EXERCISE DETAILS: Output all the entries word for word. Omit the pictures.

Segment Start: DATA SECTION

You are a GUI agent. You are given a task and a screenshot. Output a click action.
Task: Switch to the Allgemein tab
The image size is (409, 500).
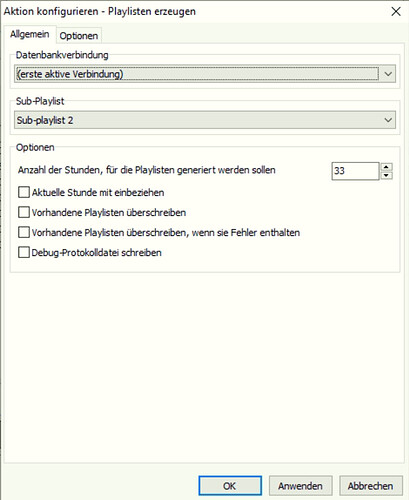click(x=29, y=34)
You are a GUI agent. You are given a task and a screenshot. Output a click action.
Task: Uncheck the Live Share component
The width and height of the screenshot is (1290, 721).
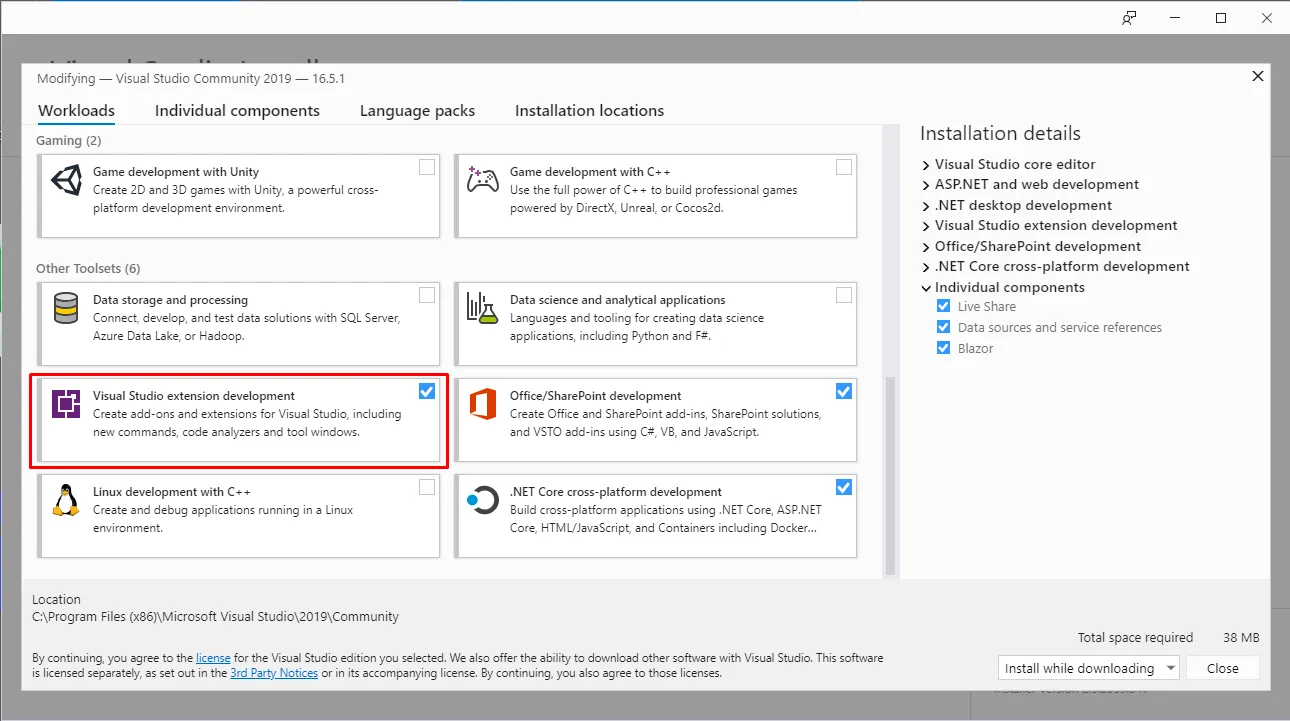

Segment End: DATA SECTION

SOLUTION TO THIS EXERCISE:
You are a GUI agent. You are given a task and a screenshot. Output a click action.
Task: Switch to the Allgemein tab
The image size is (409, 500).
click(x=29, y=34)
You are a GUI agent. You are given a task and a screenshot. Output a click action.
Task: Uncheck the Live Share component
The width and height of the screenshot is (1290, 721).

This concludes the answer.